The world of work has changed to where we are expected to feel passionate about what we get paid for – and to never switch off. There is the example of the French workers who won the right to disconnect after work hours. This law comes into force this January, and the reaction from outside France tends to be nothing more than a tired shrug.
I find it interesting that the solution to today’s work life woes is very often advertised as something bordering on the spiritual. Mindfulness, purpose. The idea being that you do what you do because you really believe in it, and then, you are told, it won’t feel like work any more, you will do it, and you will do it well, because you are 100 per cent there, with everything you have. Even the problem of procrastination is solved because you will want to do what you have to do.

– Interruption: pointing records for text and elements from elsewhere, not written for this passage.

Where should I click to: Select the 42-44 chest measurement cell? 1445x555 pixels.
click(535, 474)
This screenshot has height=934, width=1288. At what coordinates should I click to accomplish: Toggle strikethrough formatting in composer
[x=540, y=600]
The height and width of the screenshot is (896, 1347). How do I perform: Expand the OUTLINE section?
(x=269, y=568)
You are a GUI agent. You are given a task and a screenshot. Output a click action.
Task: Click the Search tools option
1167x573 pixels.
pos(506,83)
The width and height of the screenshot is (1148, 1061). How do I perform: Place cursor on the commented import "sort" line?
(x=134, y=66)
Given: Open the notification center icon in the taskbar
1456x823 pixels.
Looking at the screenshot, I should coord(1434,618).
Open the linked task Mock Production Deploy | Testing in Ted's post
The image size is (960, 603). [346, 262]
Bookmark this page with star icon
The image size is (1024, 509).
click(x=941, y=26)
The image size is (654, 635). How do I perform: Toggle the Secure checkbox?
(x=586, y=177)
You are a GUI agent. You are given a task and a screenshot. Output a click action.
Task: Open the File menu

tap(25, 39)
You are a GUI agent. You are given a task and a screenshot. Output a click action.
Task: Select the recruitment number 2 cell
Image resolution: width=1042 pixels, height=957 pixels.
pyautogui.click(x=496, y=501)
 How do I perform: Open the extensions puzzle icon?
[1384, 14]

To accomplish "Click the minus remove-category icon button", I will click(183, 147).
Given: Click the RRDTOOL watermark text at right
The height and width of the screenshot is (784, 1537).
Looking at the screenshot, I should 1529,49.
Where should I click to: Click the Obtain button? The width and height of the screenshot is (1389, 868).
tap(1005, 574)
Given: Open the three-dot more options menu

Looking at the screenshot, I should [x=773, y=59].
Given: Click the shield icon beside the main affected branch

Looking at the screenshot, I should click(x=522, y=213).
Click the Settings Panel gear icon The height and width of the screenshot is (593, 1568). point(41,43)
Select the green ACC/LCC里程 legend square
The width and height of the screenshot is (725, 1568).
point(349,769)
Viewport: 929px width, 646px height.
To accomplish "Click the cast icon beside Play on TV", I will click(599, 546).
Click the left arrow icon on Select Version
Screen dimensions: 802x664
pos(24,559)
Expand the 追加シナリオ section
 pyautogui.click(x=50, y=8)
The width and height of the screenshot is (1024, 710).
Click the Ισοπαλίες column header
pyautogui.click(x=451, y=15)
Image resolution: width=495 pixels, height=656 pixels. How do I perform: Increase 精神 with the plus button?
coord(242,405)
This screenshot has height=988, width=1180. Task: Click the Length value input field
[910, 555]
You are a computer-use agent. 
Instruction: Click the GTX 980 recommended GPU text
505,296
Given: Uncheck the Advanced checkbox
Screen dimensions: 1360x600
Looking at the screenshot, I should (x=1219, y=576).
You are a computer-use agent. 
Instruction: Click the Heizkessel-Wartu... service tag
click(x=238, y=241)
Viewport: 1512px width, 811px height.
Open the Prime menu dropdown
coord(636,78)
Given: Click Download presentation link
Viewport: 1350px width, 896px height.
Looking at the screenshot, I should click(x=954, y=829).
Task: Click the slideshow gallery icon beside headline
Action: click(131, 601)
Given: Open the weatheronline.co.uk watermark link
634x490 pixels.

Sounds wonderful, doesn’t it? Maybe it is.
I’ve been there, and I worry. I’ve worked for years without pay for something I believed in. The result is still there, visible, if you want to go to Cologne and see a Hare Krishna temple. I know how long it takes to recover once you realise you were young and stupid when you decided to give your life to this thing.
There is everything at stake here. Even more than our mental health.
My goal with this site is to open a space to talk about these things. To begin with, I’ve done a podcast of my experience of getting into, and out of, a cult.